_Required action_
Copy the race report starting at "I haven’t examined" and ending at "some effect, too).", swapping "splits" for "mile times".

DC-RnR-2015-medalThe race is over, and we’re back home. We left Thursday for the DC Rock and Roll Marathon and returned today.

The race was Saturday morning, and the temperature was perfect, in the low 40s. The rain, however, was not perfect. It had been raining since before midnight and continued until at least noon. By the end of the race at RFK Stadium, we were all soaked and pretty cold–the ambulances running from the medical tent at the finish were unusually busy.

I haven’t examined my splits in detail, but I was ahead of schedule at 5 miles and still on schedule at 10 miles. I finished about 4 minutes behind schedule, so I had to have lost that time in the last 5 k. I didn’t feel bad, and there were no notable terrain features. The rain got a little worse and the wind came up, and I guess that slowed me down (oh, Ok, I suppose the milage had some effect, too).

Surely the weather took some toll, and being somewhat under prepared had an effect, but overall I was still happy with the race. The worst part was standing around in the cold rain after I finished waiting for my Muse, who walks, to finish her race. There was almost no shelter and close to 30,000 people to be accommodated. There were lots of crazy folks there that day. And then there was standing in line to get into the metro station and trying to ride with a waterlogged metro card. When they are that wet, they don’t go through the machines.

Our schedules are pretty busy for the next few months, so we may not do another half until September. But, maybe we’ll try to find something close to here in June.

Aside from the miseries of the race itself, the weekend was wonderful. Our main purpose in going was to celebrate the return to health of Middle Daughter who has spent the last year dealing with breast cancer. We took Older Sister with us, and Brother lives in the District, so we had a glorious celebration. Saturday was, of course, Pi-day (3.14.15) so Daughter-in-law made pie and we all got together for that at the end of the day. Sunday was more family time. The ladies went shopping for running gear, and Brother and I played with the granddaughters.

“Cancer free”–a wonderful reason to celebrate!

 

Family Running/Walking

Our youngest son arrived on Friday for a short visit. Saturday he and his mother did the Cupid’s Chase 5k, an informal race. He is an Iron Man veteran who hasn’t run much lately because of the constraints of his job and also because he lives in the east coast snow belt. But, he ran and his mother walked. I needed more distance, so I went off to do 16k while they were doing that.

_Given records_
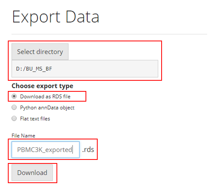
Task: Focus the File Name input field
Action: [x=46, y=150]
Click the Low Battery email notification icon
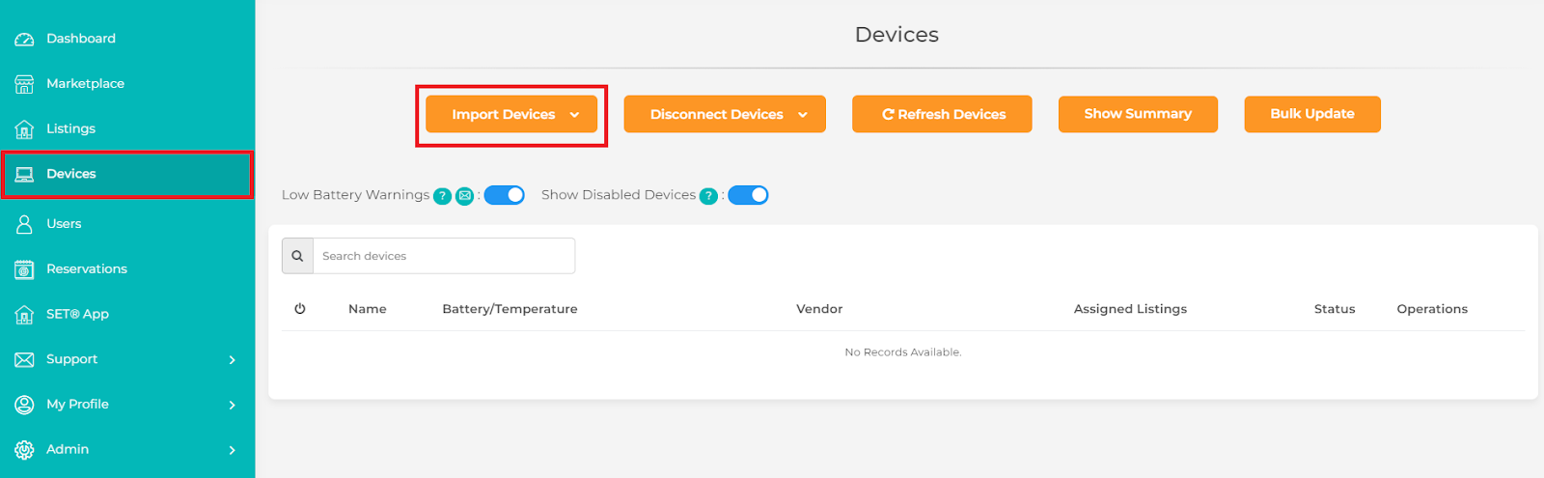This screenshot has width=1544, height=478. coord(464,196)
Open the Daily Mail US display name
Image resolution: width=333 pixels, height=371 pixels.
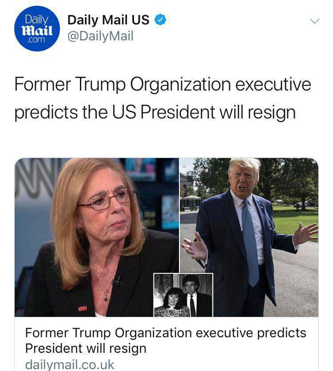coord(108,20)
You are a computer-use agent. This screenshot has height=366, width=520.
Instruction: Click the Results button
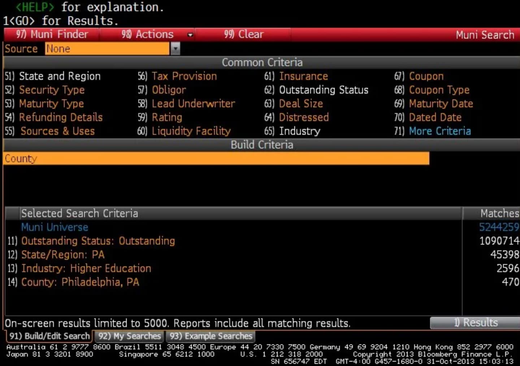click(475, 323)
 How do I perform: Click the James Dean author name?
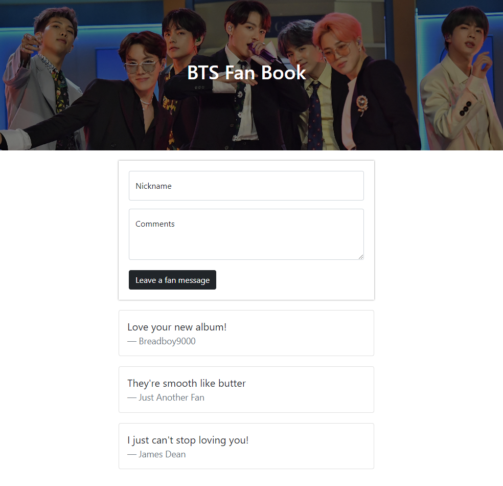point(162,454)
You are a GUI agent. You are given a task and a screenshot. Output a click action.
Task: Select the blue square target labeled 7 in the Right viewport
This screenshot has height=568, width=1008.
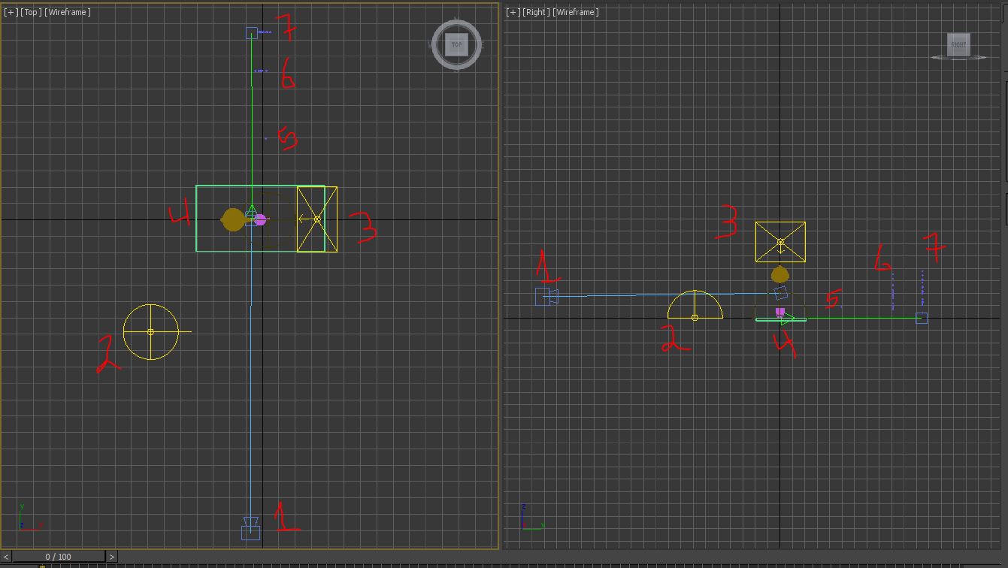[922, 318]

_Solution for this task_
I haven’t examined my mile times in detail, but I was ahead of schedule at 5 miles and still on schedule at 10 miles. I finished about 4 minutes behind schedule, so I had to have lost that time in the last 5 k. I didn’t feel bad, and there were no notable terrain features. The rain got a little worse and the wind came up, and I guess that slowed me down (oh, Ok, I suppose the milage had some effect, too).